Marking notes: Award 1 mark for "doubles" or equivalent.
(b) B halves (B becomes B/2) [1]
Explanation: B is inversely proportional to distance r (B ∝ 1/r). Doubling the distance halves B.
Marking notes: Award 1 mark for "halves" or equivalent.
9. Any two of the following: [2]
- Increase the current in the coil
- Increase the number of turns in the coil
- Increase the strength of the magnetic field
- Increase the area of the coil
Marking notes: Award 1 mark each, maximum 2 marks. Do not accept vague answers like "increase the magnet" without specifying strength.
10. For an ideal transformer: V_p × I_p = V_s × I_s [1]
240 × I_p = 12 × 4.0
240 × I_p = 48
I_p = 48 / 240 = 0.20 A [1]
Marking notes: Award 1 mark for correct equation. Award 1 mark for correct final answer with unit. Accept correct answer without working for 2 marks.
11.
(a) The galvanometer needle deflects momentarily (in one direction) [1]
Marking notes: Award 1 mark for "deflects momentarily" or equivalent.
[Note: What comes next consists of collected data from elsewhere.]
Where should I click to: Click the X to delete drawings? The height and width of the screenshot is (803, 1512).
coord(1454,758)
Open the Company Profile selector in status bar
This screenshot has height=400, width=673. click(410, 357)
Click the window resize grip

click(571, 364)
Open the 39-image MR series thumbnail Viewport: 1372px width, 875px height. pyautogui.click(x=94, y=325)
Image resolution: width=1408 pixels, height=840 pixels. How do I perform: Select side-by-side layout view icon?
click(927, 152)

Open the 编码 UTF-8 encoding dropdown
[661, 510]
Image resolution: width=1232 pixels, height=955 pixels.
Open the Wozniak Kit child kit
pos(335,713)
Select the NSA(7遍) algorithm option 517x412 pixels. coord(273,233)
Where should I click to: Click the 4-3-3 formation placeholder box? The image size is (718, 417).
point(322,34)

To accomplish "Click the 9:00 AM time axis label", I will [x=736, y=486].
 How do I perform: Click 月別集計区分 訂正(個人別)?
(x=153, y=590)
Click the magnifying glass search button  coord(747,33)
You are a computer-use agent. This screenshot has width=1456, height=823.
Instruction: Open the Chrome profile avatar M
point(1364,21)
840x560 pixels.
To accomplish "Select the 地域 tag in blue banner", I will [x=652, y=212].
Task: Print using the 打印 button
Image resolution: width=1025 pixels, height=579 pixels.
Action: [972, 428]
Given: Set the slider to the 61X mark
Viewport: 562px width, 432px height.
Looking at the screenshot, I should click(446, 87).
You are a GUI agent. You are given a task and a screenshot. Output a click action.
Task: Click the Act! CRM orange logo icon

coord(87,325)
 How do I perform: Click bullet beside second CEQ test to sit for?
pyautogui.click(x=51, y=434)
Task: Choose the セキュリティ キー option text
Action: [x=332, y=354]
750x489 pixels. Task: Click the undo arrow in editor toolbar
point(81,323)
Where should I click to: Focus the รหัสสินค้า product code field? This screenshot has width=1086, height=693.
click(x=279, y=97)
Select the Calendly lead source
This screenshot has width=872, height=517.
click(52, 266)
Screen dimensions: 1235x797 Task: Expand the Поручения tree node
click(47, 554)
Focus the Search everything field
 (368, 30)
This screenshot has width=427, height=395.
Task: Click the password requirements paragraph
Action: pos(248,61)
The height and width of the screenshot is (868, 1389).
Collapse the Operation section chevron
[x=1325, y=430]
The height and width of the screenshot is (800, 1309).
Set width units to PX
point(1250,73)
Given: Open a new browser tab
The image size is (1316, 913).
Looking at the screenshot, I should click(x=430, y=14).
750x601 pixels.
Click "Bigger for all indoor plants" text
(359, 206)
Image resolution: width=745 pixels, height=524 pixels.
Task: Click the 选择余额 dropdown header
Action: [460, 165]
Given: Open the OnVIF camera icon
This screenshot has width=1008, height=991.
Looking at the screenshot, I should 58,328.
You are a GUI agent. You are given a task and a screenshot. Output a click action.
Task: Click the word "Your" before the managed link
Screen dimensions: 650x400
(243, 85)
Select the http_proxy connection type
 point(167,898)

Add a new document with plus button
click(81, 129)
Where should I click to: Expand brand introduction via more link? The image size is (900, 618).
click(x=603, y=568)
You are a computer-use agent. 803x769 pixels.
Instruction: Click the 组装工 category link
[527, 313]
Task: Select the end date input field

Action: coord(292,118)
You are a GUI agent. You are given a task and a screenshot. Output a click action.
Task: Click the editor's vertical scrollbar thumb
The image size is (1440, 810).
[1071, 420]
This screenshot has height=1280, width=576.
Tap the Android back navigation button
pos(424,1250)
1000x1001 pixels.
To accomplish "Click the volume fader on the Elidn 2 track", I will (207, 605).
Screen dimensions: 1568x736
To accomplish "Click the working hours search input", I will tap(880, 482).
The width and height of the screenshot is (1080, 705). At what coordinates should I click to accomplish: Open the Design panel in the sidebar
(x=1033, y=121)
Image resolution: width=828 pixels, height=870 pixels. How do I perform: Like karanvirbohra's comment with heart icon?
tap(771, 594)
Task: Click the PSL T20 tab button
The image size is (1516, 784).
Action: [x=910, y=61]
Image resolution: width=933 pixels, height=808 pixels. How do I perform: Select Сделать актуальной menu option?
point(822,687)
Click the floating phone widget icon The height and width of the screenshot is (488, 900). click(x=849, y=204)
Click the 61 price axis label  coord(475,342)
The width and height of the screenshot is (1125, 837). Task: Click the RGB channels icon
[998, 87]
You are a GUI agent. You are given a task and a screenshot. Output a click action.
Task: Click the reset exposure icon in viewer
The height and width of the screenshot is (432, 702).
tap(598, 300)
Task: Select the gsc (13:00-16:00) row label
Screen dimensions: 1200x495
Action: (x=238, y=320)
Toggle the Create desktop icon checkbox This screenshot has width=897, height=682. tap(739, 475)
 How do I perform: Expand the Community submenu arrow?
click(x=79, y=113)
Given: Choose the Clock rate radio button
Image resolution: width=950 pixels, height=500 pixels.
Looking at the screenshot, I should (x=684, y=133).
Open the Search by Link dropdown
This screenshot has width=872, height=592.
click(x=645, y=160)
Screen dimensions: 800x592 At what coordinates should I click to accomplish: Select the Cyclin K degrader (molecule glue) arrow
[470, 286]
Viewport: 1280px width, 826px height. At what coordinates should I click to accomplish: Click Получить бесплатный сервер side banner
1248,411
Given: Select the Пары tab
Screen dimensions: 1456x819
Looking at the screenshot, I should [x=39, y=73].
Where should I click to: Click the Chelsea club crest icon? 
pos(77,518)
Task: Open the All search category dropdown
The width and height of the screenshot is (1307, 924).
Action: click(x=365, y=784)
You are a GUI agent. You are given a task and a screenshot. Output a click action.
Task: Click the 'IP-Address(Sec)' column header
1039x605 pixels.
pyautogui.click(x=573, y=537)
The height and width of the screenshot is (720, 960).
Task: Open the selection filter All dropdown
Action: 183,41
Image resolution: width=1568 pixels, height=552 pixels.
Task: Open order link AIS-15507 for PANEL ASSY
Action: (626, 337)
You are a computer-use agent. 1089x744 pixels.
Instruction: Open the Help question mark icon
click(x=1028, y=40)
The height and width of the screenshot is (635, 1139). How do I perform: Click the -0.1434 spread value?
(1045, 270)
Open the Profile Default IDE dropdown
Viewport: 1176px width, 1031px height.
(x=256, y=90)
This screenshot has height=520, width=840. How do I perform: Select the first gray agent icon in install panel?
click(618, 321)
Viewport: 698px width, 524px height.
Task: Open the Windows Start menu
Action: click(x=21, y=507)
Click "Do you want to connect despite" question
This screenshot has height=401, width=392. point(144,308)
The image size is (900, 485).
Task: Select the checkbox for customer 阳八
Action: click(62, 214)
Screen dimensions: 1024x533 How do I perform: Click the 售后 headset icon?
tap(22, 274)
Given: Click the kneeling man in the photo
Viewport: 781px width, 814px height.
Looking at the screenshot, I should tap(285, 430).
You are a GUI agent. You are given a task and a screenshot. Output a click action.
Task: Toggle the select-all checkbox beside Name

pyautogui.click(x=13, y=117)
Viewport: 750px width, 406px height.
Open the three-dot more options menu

Accept "needle kicks" or "brief deflection."
(b) The galvanometer reading is zero (no deflection) [1]
Explanation: When the magnet is stationary, there is no change in magnetic flux linkage, so no e.m.f. is induced.
Marking notes: Award 1 mark for "zero" or "no deflection."
12. P = V × I [1]
5.0 × 10⁶ = 25 000 × I
I = 5.0 × 10⁶ / 25 000 = 200 A [1]
Marking notes: Award 1 mark for correct equation. Award 1 mark for correct answer with unit. Accept correct answer without working for 2 marks.
13. Lenz's law states that the direction of the induced current is such that it opposes the change producing it. [1]
This relates to conservation of energy because the induced current creates a magnetic field that opposes the motion causing it. Work must be done to overcome this opposition, and this work is converted into electrical energy. If the induced current aided the motion, energy would be created from nothing, violating conservation of energy. [1]
Marking notes: Award 1 mark for correct statement of Lenz's law. Award 1 mark for linking opposition to work done and energy conservation. Accept equivalent reasoning.
14. Efficiency η = (V_s × I_s) / (V_p × I_p) [1]
0.90 = (24 × I_s) / (240 × 2.0)
0.90 = (24 × I_s) / 480
24 × I_s = 0.90 × 480 = 432
I_s = 432 / 24 = 18 A [1]
Marking notes: Award 1 mark for correct equation. Award 1 mark for correct answer with unit. Common error: forgetting to convert 90% to 0.90.
15. The force is directed upwards (or from S to N pole direction, perpendicular to both current and field) [2]
Explanation: Using Fleming's left-hand rule: the magnetic field goes from N to S (left to right), the current is into the page, so the force is upwards.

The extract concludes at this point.